(WHAT IS BEING ASKED):
In the entries that follow, count each line containing "avatar" and state the total, nothing more.

(Saved entries):
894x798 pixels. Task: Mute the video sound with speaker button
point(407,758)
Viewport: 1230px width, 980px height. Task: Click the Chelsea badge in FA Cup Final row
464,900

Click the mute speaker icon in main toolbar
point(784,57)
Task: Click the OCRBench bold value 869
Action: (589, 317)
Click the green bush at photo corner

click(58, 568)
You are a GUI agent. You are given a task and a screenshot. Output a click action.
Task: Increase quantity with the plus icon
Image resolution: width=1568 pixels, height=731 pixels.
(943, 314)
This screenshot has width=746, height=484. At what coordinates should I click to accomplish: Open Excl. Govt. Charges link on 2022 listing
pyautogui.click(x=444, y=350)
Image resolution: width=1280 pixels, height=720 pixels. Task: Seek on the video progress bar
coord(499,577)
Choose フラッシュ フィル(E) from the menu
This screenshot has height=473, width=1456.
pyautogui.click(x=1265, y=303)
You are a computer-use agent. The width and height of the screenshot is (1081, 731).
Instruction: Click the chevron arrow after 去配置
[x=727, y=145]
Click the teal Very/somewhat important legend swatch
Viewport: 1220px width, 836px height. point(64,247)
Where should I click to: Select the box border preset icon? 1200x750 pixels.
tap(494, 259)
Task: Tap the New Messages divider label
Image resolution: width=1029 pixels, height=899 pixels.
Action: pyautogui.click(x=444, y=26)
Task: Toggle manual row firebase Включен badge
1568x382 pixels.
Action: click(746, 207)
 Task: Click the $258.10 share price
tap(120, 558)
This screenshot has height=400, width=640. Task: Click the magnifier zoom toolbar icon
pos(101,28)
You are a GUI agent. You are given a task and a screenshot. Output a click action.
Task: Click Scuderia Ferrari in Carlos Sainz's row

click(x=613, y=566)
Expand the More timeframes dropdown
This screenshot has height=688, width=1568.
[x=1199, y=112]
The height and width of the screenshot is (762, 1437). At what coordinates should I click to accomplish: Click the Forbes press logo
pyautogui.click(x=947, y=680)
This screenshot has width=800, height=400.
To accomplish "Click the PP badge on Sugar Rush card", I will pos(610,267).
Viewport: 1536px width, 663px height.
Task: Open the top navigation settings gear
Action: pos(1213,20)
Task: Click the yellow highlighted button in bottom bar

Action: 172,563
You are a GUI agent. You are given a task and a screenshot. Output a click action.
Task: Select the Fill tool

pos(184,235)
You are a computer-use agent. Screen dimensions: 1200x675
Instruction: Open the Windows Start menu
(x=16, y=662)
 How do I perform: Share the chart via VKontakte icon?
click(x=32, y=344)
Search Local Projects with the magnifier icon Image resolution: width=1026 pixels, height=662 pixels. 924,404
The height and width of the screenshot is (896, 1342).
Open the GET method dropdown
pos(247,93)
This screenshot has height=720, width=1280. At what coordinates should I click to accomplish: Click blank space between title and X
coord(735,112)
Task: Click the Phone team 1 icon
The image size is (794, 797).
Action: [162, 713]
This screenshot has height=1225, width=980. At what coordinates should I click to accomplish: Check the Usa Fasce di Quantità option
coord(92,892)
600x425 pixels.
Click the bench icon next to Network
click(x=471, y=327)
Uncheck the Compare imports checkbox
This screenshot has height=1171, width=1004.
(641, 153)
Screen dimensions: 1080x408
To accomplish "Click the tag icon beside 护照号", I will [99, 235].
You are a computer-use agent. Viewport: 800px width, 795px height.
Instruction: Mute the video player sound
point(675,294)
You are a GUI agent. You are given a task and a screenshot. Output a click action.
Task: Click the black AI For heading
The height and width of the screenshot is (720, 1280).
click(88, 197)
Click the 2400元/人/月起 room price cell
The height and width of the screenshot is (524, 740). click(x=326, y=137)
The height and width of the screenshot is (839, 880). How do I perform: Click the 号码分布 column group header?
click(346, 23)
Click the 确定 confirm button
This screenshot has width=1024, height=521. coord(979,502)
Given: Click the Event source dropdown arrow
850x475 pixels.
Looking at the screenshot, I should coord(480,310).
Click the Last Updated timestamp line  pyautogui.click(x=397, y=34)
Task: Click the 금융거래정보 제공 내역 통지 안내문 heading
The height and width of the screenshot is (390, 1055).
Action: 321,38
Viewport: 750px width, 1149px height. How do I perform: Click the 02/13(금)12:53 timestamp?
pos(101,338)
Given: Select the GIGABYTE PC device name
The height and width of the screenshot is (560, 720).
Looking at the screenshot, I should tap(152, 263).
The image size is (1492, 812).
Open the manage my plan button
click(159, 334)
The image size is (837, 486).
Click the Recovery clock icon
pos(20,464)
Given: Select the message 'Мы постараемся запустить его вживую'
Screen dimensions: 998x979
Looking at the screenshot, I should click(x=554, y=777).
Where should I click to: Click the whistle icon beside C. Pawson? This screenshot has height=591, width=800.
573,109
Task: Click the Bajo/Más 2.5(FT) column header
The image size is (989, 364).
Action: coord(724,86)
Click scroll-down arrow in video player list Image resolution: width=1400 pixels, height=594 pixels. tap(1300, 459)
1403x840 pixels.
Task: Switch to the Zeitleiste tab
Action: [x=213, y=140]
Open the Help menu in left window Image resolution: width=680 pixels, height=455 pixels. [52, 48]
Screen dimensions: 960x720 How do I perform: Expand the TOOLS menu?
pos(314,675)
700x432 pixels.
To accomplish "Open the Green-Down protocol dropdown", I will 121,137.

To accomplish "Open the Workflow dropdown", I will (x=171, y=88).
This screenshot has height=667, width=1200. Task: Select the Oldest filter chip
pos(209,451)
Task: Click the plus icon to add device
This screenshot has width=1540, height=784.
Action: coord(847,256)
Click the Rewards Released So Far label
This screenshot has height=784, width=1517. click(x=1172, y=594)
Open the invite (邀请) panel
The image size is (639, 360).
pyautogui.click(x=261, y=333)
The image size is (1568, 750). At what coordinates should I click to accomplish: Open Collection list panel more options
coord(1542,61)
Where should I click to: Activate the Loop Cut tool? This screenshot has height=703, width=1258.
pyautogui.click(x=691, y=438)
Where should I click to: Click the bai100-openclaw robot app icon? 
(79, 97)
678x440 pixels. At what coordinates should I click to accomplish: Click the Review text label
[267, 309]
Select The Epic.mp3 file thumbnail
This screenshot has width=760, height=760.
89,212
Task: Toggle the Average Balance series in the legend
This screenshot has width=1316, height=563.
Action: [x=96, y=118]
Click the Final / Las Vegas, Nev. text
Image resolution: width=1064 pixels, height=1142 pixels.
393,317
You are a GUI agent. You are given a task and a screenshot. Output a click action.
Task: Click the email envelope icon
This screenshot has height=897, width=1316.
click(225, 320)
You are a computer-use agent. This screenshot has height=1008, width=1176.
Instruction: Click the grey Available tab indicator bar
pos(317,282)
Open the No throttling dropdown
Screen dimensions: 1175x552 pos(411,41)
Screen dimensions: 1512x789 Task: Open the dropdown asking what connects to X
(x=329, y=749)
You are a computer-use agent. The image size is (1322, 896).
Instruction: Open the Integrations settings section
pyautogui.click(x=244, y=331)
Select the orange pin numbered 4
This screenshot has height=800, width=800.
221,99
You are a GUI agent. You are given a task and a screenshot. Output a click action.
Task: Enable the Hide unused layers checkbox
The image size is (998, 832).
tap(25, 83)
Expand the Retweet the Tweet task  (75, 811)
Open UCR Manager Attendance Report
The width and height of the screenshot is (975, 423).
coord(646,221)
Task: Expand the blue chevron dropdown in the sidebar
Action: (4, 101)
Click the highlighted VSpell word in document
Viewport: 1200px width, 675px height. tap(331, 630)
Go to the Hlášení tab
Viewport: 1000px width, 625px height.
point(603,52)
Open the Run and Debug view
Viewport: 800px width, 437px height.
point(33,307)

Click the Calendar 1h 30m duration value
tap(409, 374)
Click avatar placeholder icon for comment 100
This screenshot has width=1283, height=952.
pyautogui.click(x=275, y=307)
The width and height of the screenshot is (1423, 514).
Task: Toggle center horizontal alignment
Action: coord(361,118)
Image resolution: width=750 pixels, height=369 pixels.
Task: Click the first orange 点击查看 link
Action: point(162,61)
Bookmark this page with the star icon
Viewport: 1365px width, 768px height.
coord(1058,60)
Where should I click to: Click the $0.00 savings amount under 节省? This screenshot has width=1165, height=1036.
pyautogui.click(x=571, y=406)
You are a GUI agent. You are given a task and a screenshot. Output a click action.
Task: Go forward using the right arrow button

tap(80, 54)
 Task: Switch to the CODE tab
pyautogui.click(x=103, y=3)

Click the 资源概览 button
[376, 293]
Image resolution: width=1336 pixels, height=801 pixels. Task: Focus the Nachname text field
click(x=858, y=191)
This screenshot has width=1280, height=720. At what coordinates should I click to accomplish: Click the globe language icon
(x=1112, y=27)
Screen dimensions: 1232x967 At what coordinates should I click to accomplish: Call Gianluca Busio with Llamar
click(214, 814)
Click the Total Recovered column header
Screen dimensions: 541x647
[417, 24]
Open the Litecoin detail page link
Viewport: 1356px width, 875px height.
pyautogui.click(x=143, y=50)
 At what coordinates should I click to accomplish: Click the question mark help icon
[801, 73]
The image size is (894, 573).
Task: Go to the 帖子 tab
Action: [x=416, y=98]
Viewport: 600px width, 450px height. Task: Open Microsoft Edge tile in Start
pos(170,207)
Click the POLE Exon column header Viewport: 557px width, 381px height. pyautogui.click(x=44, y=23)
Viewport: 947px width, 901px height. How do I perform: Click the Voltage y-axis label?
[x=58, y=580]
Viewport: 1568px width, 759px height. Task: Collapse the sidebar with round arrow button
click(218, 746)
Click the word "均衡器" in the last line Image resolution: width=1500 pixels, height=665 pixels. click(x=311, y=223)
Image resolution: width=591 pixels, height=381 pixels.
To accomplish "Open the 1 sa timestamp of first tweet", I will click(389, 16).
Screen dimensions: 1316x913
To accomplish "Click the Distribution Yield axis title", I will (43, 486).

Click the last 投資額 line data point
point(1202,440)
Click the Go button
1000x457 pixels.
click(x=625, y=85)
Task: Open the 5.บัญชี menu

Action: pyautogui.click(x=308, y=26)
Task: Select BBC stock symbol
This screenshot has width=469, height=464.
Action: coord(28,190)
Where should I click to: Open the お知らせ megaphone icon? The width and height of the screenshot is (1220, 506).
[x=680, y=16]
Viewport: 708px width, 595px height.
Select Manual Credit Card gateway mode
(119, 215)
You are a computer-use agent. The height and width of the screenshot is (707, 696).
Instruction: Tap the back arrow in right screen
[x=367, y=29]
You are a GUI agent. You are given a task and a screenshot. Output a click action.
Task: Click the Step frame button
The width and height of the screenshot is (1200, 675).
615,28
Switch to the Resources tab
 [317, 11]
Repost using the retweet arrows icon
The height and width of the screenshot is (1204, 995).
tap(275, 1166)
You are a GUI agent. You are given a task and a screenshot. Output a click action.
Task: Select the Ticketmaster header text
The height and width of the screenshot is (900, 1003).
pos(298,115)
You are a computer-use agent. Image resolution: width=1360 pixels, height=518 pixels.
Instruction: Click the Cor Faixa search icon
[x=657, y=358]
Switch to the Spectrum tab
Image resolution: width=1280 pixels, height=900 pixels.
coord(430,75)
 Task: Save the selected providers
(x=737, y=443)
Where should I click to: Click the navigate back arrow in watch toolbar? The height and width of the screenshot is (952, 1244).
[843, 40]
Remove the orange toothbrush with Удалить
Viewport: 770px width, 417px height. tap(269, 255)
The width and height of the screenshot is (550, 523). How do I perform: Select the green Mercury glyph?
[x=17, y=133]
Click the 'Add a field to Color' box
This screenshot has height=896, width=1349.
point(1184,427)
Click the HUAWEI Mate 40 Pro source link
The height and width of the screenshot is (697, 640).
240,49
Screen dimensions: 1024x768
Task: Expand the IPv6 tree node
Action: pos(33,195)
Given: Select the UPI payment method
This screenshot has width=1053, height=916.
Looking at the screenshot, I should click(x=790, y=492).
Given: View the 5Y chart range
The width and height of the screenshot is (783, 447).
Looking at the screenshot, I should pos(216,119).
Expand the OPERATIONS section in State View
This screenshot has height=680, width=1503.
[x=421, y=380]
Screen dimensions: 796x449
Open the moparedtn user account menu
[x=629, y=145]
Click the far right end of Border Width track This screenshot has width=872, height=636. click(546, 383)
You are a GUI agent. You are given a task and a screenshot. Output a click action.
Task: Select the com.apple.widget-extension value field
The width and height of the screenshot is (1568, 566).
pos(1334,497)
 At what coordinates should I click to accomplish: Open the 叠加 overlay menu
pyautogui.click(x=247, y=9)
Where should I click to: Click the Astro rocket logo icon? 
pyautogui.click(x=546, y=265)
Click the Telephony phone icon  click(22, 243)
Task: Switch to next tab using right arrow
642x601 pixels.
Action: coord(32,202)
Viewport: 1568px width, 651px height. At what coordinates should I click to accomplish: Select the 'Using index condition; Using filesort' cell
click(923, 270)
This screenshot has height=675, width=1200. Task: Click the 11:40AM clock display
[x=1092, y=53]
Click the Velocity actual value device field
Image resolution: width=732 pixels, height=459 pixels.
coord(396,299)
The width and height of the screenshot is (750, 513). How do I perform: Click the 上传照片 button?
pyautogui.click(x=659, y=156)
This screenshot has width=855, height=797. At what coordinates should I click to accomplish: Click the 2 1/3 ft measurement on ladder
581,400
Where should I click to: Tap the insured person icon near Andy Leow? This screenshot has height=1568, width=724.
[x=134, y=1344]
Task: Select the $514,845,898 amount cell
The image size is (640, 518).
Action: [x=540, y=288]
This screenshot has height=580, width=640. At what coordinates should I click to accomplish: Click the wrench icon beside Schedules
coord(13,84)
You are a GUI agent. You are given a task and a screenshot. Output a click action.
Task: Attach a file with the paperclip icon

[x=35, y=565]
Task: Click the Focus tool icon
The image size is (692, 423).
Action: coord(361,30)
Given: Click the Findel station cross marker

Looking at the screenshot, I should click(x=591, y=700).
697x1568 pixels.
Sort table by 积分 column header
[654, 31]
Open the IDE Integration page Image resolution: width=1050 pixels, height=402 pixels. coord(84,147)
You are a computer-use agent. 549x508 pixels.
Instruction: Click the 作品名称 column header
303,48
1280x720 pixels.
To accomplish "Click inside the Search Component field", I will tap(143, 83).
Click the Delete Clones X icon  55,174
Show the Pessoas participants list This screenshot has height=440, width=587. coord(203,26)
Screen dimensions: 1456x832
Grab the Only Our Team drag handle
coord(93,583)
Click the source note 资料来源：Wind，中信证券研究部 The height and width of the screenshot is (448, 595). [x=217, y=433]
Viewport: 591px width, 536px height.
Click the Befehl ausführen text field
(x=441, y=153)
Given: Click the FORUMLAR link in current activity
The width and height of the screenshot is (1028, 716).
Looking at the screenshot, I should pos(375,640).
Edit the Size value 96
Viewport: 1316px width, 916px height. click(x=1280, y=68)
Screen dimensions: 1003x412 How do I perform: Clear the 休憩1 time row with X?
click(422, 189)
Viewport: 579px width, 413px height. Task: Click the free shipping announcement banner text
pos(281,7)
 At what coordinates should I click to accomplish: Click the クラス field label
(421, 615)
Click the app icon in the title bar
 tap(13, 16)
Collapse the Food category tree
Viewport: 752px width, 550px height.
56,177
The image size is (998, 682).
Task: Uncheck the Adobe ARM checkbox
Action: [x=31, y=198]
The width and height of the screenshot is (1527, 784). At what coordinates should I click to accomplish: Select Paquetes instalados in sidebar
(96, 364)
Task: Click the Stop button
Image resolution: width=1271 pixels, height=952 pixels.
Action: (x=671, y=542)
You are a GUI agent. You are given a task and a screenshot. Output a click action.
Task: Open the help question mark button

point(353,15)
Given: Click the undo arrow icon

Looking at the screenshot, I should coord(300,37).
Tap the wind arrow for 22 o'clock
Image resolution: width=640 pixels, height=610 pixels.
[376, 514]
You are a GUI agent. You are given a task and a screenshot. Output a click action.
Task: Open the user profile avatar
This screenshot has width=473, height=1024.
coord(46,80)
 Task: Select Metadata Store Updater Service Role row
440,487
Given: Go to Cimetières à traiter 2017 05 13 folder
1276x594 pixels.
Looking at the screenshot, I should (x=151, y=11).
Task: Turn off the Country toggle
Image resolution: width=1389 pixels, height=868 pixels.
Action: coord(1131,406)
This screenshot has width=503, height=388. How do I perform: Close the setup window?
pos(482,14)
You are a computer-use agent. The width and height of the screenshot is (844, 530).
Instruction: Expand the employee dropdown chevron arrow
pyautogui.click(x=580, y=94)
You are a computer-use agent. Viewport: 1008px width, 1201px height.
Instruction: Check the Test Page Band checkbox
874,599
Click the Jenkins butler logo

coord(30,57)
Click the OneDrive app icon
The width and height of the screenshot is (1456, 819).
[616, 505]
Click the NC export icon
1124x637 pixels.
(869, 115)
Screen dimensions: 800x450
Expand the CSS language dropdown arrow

(RESPONSE TO THIS TASK):
2